## GIVEN RECORDS

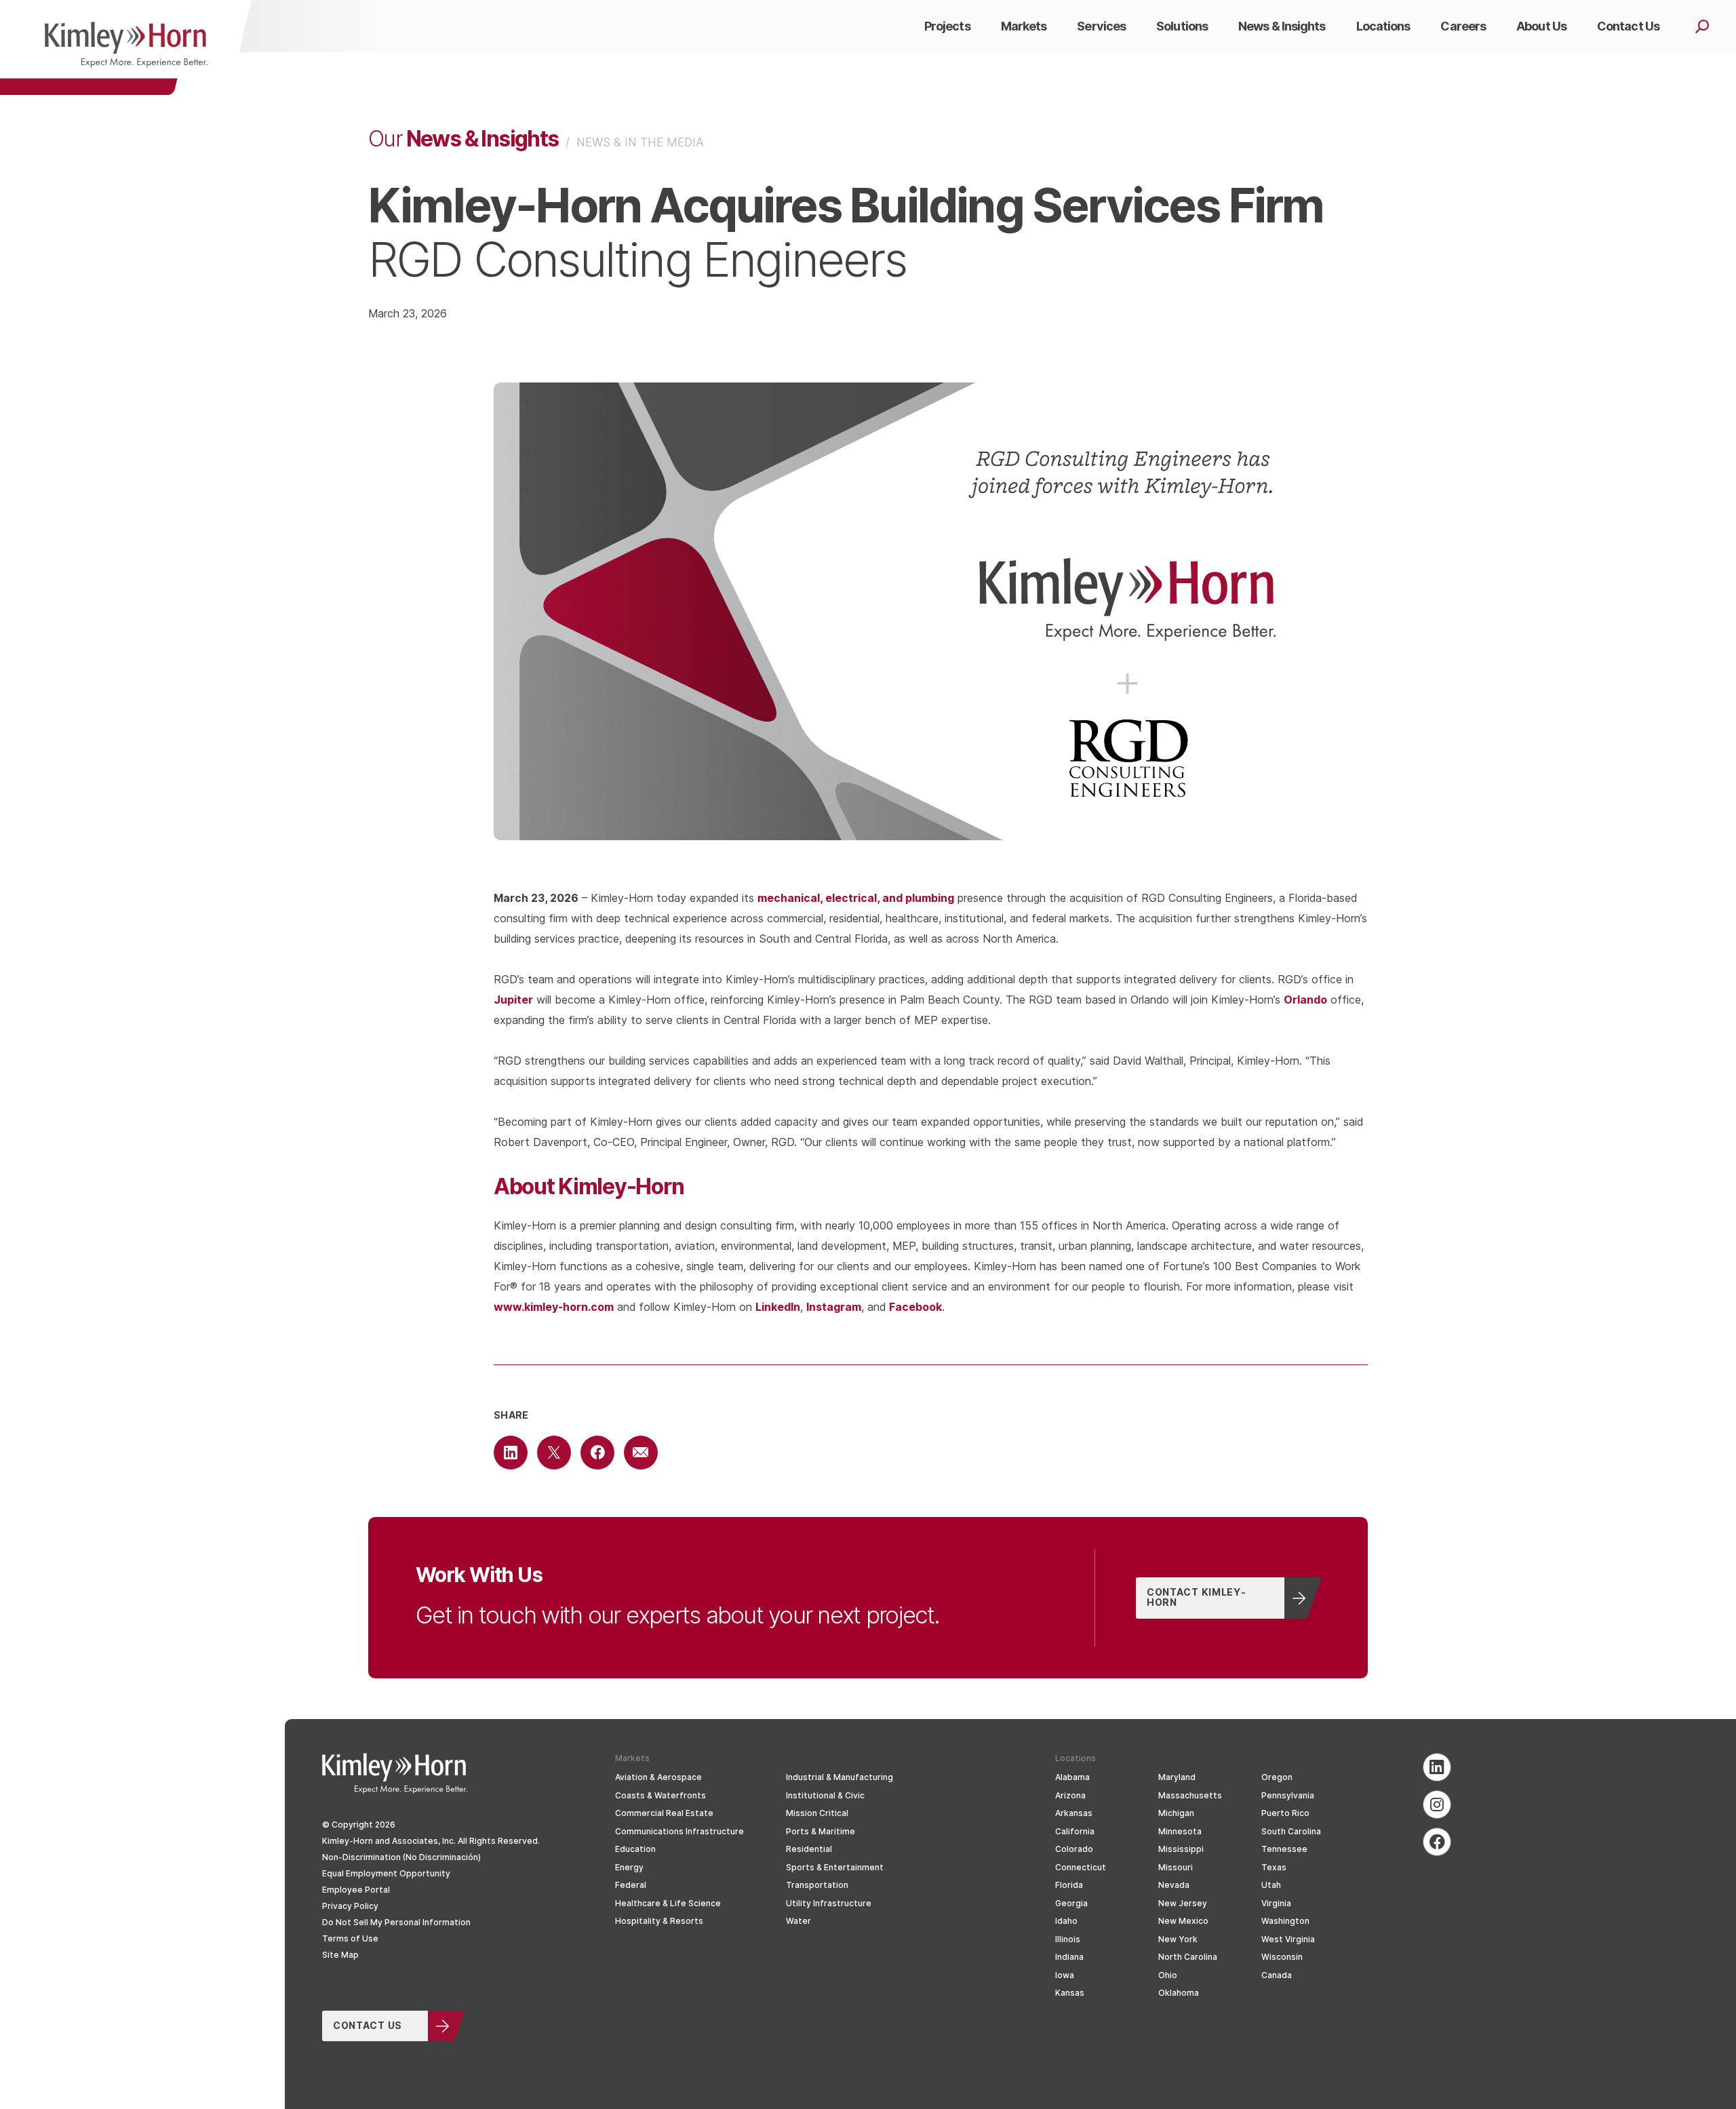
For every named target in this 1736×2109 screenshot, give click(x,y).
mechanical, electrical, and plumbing (855, 897)
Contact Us (367, 2025)
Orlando (1305, 999)
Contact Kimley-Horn (1196, 1597)
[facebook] (1437, 1842)
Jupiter (513, 999)
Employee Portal (356, 1889)
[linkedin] (1437, 1767)
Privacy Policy (350, 1906)
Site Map (340, 1954)
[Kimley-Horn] (126, 47)
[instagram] (1437, 1804)
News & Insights (463, 137)
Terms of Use (350, 1938)
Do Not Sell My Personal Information (396, 1922)
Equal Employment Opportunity (386, 1873)
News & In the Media (639, 142)
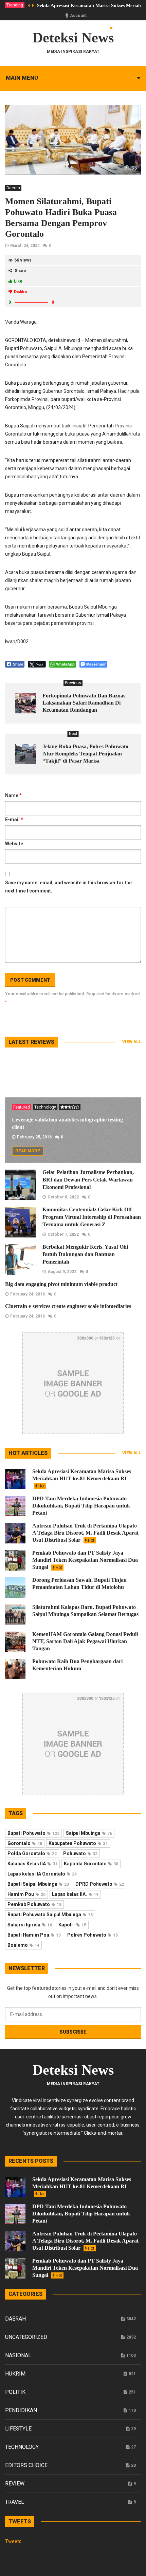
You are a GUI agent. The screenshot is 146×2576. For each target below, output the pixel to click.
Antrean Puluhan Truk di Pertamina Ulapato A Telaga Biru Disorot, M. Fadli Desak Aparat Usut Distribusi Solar (85, 1533)
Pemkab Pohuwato (34, 1904)
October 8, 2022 (63, 1197)
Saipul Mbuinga (89, 1833)
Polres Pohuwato (92, 1935)
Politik (15, 2392)
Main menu (22, 78)
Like (18, 281)
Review (14, 2483)
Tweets (13, 2541)
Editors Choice (26, 2465)
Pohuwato (80, 1853)
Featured (21, 1107)
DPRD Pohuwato (99, 1884)
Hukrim (15, 2373)
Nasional (18, 2355)
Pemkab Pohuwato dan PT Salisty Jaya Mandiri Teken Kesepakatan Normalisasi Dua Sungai (85, 1560)
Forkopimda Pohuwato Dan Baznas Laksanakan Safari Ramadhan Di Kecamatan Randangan (83, 703)
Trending (14, 5)
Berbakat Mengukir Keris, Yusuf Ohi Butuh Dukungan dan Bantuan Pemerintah (85, 1254)
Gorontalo (24, 1843)
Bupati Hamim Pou (34, 1935)
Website (14, 843)
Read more (27, 1151)
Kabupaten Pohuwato (78, 1843)
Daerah (13, 188)
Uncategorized (26, 2337)
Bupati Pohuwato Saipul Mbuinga (50, 1914)
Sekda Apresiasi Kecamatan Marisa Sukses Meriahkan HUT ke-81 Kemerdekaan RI (81, 1478)
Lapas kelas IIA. (75, 1894)
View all (131, 1041)
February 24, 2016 (27, 1294)
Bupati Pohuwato (33, 1833)
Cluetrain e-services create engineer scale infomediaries (68, 1306)
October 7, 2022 (63, 1234)
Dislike (20, 291)
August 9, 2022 (62, 1271)
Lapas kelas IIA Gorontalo (42, 1874)
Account (78, 15)
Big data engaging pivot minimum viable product (61, 1284)
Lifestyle (18, 2428)
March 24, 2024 (25, 245)
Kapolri (72, 1924)
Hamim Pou (26, 1894)
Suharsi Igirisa (29, 1924)
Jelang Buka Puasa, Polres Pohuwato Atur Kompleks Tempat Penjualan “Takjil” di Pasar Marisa (85, 754)
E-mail (14, 819)
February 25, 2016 (34, 1137)
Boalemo (23, 1945)
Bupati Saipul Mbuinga (38, 1884)
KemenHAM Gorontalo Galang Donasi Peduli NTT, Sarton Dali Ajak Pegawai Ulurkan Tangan (85, 1641)
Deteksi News (73, 38)
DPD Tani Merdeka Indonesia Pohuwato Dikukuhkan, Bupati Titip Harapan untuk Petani (81, 1506)
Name (13, 795)
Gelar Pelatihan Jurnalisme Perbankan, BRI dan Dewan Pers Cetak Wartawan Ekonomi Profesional (88, 1179)
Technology (45, 1107)
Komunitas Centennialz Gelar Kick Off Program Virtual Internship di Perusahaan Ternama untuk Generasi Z (91, 1217)
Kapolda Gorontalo (91, 1863)
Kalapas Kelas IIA (32, 1863)
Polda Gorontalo (32, 1853)
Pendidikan (21, 2410)
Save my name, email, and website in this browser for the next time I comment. (68, 886)
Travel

## ACTION ITEM
Write down exactly the line that contains "Trending (14, 5)" along with all later lines of the material, ending at its final line.

## OUTPUT FOR THIS TASK
Trending (14, 5)
Berbakat Mengukir Keris, Yusuf Ohi Butuh Dukungan dan Bantuan Pemerintah (85, 1254)
Gorontalo (24, 1843)
Bupati Hamim Pou (34, 1935)
Website (14, 843)
Read more (27, 1151)
Kabupaten Pohuwato (78, 1843)
Daerah (13, 188)
Uncategorized (26, 2337)
Bupati Pohuwato Saipul Mbuinga (50, 1914)
Sekda Apresiasi Kecamatan Marisa Sukses Meriahkan HUT ke-81 Kemerdekaan RI (81, 1478)
Lapas kelas IIA. (75, 1894)
View all (131, 1041)
February 24, 2016 (27, 1294)
Bupati Pohuwato (33, 1833)
Cluetrain e-services create engineer scale infomediaries (68, 1306)
October 7, 2022 (63, 1234)
Dislike (20, 291)
August 9, 2022 (62, 1271)
Lapas kelas IIA Gorontalo (42, 1874)
Account (78, 15)
Big data engaging pivot minimum viable product (61, 1284)
Lifestyle (18, 2428)
March 24, 2024 (25, 245)
Kapolri (72, 1924)
Hamim Pou (26, 1894)
Suharsi Igirisa (29, 1924)
Jelang Buka Puasa, Polres Pohuwato Atur Kompleks Tempat Penjualan “Takjil” di Pasar Marisa (85, 754)
E-mail (14, 819)
February 25, 2016 (34, 1137)
Boalemo (23, 1945)
Bupati Saipul Mbuinga (38, 1884)
KemenHAM Gorontalo Galang Donasi Peduli NTT, Sarton Dali Ajak Pegawai Ulurkan Tangan (85, 1641)
Deteksi News (73, 38)
DPD Tani Merdeka Indonesia Pohuwato Dikukuhkan, Bupati Titip Harapan untuk Petani (81, 1506)
Name (13, 795)
Gelar Pelatihan Jurnalisme Perbankan, BRI dan Dewan Pers Cetak Wartawan Ekonomi Profesional (88, 1179)
Technology (45, 1107)
Komunitas Centennialz Gelar Kick Off Program Virtual Internship di Perusahaan Ternama untuk Generasi Z (91, 1217)
Kapolda Gorontalo (91, 1863)
Kalapas Kelas IIA (32, 1863)
Polda Gorontalo (32, 1853)
Pendidikan (21, 2410)
Save my name, email, and website in this browser for the next time I comment. (68, 886)
Travel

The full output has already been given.